SOURCE EXTRACT:
>>>>>

What is the ideal manner in which one should serve G-d?
“Take from among you donations for Hashem, anyone whose heart elevates him shall bring for the donation of Hashem, gold, and silver, and copper…”[3] There were a total of thirteen materials that could be donated to the Mishkan. Of those materials, anyone could donate as much as he wanted. The only exception was silver, from which there was a mandated silver half-shekel that had to contributed.[4]
Sfas Emes notes that the word kesef (silver) is similar to the word kisuf (yearning). By nature, every Jew is created with an innate feeling of love for Hashem. The only reason a person may not feel that love, is because he has dulled it or buried it beneath the morass of sin. But if one repents, he will rediscover that the innate yearning to connected with the divine. Every Jew had to contribute an equal amount of kesef symbolizing every Jew’s innate kisuf. All other materials, representing all other talents, could be contributed at will. Every person has his own unique talents and resources and those are up to him to decide how much to donate.

<<<<<

GIVEN INSTRUCTION 1:
Summarize the Mishkan passage in two sentences.

[Rows on where targets appear]
>>>>>

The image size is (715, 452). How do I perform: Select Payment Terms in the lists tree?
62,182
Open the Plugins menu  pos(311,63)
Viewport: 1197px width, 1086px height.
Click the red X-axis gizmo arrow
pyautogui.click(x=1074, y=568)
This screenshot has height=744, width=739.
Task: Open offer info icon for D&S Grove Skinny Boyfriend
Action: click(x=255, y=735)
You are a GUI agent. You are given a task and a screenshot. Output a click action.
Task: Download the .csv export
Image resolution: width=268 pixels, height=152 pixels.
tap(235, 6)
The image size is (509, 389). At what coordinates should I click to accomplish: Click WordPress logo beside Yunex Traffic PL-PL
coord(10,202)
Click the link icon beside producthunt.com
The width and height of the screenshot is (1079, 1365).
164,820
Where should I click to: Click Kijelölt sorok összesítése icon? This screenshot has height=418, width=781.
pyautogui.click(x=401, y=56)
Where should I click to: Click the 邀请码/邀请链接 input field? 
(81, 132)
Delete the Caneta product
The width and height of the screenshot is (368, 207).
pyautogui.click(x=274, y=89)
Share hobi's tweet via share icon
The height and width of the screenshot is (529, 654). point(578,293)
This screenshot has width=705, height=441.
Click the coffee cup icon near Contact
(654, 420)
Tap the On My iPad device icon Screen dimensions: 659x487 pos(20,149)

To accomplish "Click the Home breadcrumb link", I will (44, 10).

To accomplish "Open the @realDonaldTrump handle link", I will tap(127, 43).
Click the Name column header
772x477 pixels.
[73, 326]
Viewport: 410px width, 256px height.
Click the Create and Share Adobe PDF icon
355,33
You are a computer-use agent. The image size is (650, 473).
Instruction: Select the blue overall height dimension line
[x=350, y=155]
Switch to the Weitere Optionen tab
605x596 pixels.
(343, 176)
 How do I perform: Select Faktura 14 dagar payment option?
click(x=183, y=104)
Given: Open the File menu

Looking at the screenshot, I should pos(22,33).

<<<<<

GIVEN INSTRUCTION 2:
Reproduce the listing word for word, everything from its first line down to the line containing "tap(235, 6)", with both of those lines included.

FINAL RESULT 1:
Of the thirteen materials that could be donated to the Mishkan, anyone could give as much as he wanted, except silver, from which a mandated half-shekel had to be contributed. Sfas Emes links kesef (silver) to kisuf (yearning), so the equal silver contribution symbolized every Jew's innate yearning for the divine, while the other materials, representing each person's own talents and resources, could be contributed at will.

FINAL RESULT 2:
The image size is (715, 452). How do I perform: Select Payment Terms in the lists tree?
62,182
Open the Plugins menu  pos(311,63)
Viewport: 1197px width, 1086px height.
Click the red X-axis gizmo arrow
pyautogui.click(x=1074, y=568)
This screenshot has height=744, width=739.
Task: Open offer info icon for D&S Grove Skinny Boyfriend
Action: click(x=255, y=735)
You are a GUI agent. You are given a task and a screenshot. Output a click action.
Task: Download the .csv export
Image resolution: width=268 pixels, height=152 pixels.
tap(235, 6)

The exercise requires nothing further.